This topic is of utmost importance. All spirituality is essentially about being free from hurt. When our mind is totally cleansed of all the scars of the past, that itself is moksha, liberation. The root cause of hurt and of its continuation is one and the same in the cases of other common psychological ailments such as fear, worry, greed and jealousy.
We say, “I am hurt.” The wise ask us, “Who is hurt? Who or what is that ‘I’ that is hurt?”
The entity that is hurt is a conception of I. Many thoughts, born of memory, build this concept. If I have enjoyed fame and name for years, there is a large bundle of memories of all that and I carry a ‘me’ that expects special regard and attention from others, who are common men (and women) in my eyes. When I do not receive any special consideration, it hurts me. Even in the case of a relationship between just two people, it is the attachment to memories that keeps certain expectations arising and, when they are not fulfilled, there is hurt. Go anywhere in the world, you will soon be caught in the net of expectations. Spiritual centers are no exception. You expect the so-called gurus to constantly pay attention to you; what is more tragic, some (unripe) gurus seek attention or continued admiration from a good number (if not all) of their followers.
A mind that expects nothing cannot be hurt. Such a mind is an empty but alert mind.

§ Information provided:

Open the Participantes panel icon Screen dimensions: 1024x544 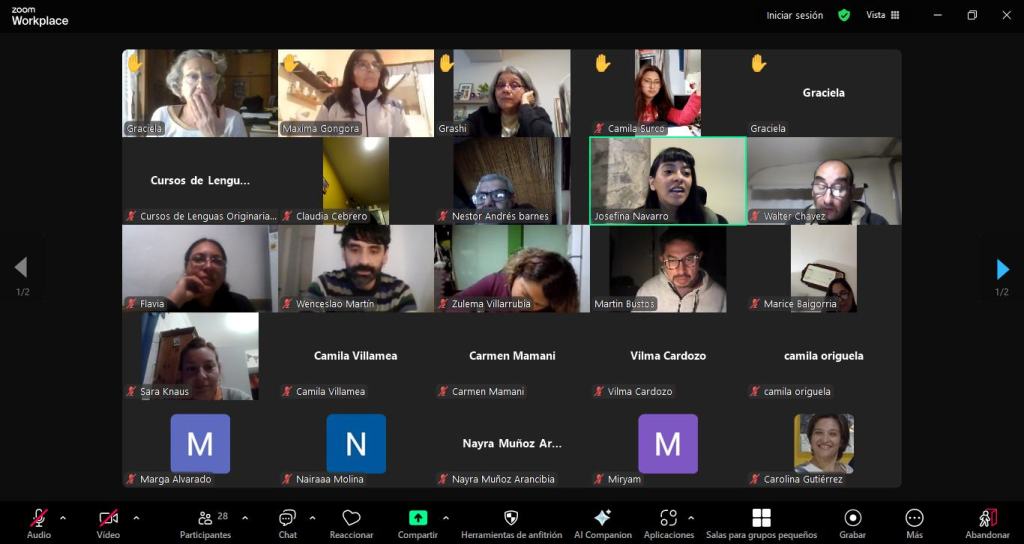point(205,518)
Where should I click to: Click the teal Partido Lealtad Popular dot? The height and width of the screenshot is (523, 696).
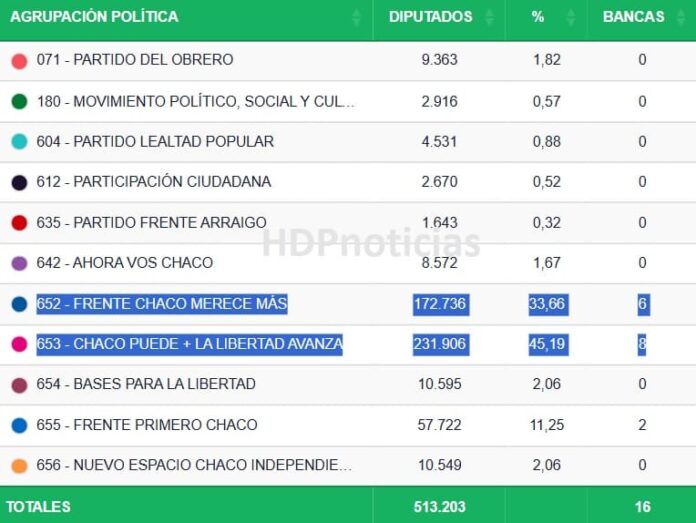[x=19, y=142]
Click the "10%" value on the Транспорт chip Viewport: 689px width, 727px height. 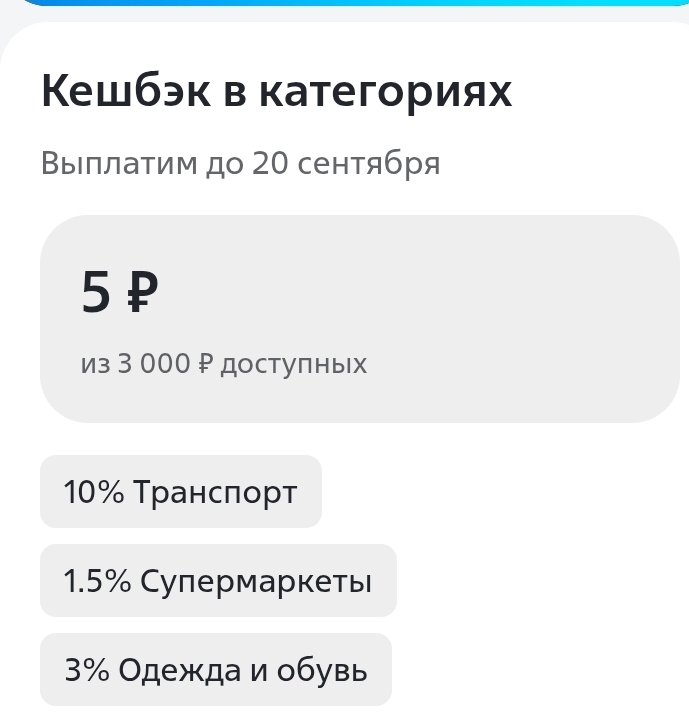tap(93, 492)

§ Things to do:
1. Answer these questions using the passage on hurt, one line each:
(a) According to the passage, what is moksha?
(b) What builds the concept of I?
(c) What kind of mind cannot be hurt?
2. List the other common psychological ailments that the passage on hurt names.
3. Repeat word for word everything in the passage on hurt from "This topic is" down to "greed and jealousy.".

§ Solutions per task:
1.
(a) A mind totally cleansed of all the scars of the past.
(b) Many thoughts, born of memory.
(c) A mind that expects nothing.

2. fear, worry, greed, jealousy

3.
This topic is of utmost importance. All spirituality is essentially about being free from hurt. When our mind is totally cleansed of all the scars of the past, that itself is moksha, liberation. The root cause of hurt and of its continuation is one and the same in the cases of other common psychological ailments such as fear, worry, greed and jealousy.